There are no transaction fees, minimum balance, and minimum deposit to open an account with Mercury. You also get fee-free cash withdrawals through the Allpoint network, and you won’t be charged for out-of-network ATM use.
Mercury comes with built-in digital capabilities that let you send and receive online payments, manage transactions and cash flow statistics, and keep track of your spending. Additionally, their iOS software allows you to create virtual debit cards and manage your debit card.
There are two significant downsides to Mercury. The first is that sole proprietors can’t open accounts using this platform. This is a problem since more than 73% of small businesses in the U.S. are sole proprietors.
The other issue is that the Mercury banking platform doesn’t support traditional cash deposits, so businesses that frequently deal with cash will have to look elsewhere.
Frequently Asked Questions about Business Checking Accounts
Finally, here are some common questions businesses seem to have about opening and managing a business bank account.
What’s the difference between a bank and a credit union?
Banks are either privately held or publicly traded businesses, which means their crucial goal is to make a profit. On the other hand, credit unions are structured as cooperative, meaning their members own the institution.
The disparity you saw in this article when it comes to the products and services offered by each kind of institution is due to this profit vs non-profit split. That’s why credit unions will often offer fee-free business bank accounts perfectly suited to small businesses.
However, credit unions will often offer accounts that don’t have as many features, especially when it comes to online banking.
Are there free business checking accounts?
While most banks will have monthly fees connected to their business checking account services, there are some free business bank accounts to choose from.
Banks rarely offer them – most of the free options you’ll find are offered by credit unions or online banking services like Mercury.
Even the banks and services that offer free bank accounts for businesses charge for other things. For example, there might not be a monthly maintenance fee associated with your account, but you’ll be paying hefty fees for wire transfers, deposits, and similar services.
Can you transfer money from your business bank account to a personal account?
This is not only legal and legitimate; it’s also encouraged by many banks, such as Chase. Navy Federal Credit Union also requires you to have a private account to create a business account with them.
However, keep in mind that transferring funds from a business to a private account isn’t advisable if you have partners or shareholders. In this case, you’ll need to consult with them, and you also may require some form of written consent.
Do self-employed individuals need a business bank account?
You don’t necessarily need a company bank account if you’re an individual working under your name. Still, it’s better to have a separate business account, so you can track revenue, expenses and have a better overview of how your business is doing.

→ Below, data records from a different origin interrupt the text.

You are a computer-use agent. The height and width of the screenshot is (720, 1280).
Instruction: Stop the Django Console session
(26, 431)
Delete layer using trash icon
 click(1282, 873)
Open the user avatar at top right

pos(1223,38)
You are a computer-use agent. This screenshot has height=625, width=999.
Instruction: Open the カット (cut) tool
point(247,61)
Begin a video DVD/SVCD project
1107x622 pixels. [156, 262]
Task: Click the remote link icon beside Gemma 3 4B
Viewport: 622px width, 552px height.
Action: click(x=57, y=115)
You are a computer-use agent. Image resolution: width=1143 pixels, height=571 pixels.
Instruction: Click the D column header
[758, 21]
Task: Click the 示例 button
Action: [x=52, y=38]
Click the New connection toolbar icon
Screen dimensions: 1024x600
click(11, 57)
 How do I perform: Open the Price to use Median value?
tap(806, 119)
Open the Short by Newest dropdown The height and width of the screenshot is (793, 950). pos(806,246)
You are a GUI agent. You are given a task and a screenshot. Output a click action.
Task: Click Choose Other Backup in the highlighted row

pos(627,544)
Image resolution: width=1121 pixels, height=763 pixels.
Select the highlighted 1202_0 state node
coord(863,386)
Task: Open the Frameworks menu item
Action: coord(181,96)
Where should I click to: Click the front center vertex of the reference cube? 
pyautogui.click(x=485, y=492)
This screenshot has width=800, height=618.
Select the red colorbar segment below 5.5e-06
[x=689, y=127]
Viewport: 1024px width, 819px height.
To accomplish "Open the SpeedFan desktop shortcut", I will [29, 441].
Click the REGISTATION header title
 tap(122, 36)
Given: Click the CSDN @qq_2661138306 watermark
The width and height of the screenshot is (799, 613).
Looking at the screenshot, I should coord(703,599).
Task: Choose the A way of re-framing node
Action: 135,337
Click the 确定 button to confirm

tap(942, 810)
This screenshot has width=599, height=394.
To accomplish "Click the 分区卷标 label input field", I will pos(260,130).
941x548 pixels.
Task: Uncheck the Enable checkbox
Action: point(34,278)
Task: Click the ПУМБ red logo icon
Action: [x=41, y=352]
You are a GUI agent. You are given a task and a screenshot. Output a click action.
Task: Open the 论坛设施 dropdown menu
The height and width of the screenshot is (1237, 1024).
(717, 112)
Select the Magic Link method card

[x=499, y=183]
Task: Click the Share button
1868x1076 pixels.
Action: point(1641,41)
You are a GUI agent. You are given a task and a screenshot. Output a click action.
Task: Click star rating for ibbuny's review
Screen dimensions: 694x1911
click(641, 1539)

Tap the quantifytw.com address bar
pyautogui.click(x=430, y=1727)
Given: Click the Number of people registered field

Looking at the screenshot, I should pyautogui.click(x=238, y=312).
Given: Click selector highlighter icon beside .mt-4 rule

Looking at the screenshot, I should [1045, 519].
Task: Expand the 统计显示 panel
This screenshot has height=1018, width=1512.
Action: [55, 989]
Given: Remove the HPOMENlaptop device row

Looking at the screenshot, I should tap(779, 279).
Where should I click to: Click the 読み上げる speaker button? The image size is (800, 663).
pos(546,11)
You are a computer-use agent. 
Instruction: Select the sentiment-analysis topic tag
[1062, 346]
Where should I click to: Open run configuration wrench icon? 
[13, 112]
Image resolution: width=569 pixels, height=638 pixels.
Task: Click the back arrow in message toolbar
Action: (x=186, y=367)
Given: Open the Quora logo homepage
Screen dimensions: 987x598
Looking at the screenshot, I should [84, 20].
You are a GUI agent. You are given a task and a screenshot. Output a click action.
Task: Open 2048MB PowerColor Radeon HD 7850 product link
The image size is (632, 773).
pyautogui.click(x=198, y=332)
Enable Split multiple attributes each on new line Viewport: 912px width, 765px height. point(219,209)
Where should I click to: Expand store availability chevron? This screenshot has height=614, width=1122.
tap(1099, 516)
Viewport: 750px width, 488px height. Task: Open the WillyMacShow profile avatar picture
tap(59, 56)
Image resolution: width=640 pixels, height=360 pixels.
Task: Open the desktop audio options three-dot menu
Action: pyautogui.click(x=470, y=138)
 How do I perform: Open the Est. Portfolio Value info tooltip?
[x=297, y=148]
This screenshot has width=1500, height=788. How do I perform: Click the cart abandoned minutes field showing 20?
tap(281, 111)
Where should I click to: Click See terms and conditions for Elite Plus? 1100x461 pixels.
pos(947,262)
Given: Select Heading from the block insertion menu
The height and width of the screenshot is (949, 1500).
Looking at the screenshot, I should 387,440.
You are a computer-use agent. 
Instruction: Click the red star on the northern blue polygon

If you’re running an LLC or other form of a sole proprietorship, you’re required by law to have a separate bank account.
Conclusion: the best business bank accounts
Not all business checking accounts are perfect for all companies – the right option will depend on your needs, business model, and financial situation.
Take a look at all the options on our list, do your research, and figure out the best solution for your business.
One of the more critical things to consider is online vs offline support. Some business owners will prefer banks that have physical locations where they can do their business in person. Others will appreciate banks and services that prioritize the online experience, making everything faster and more convenient for the tech-savvy person.
Whatever you choose, pay close attention to fees and requirements. Although they might not seem like a lot, they can quickly add up, and you’ll be looking at lots of expenses for what is supposed to be a relatively cost-effective service.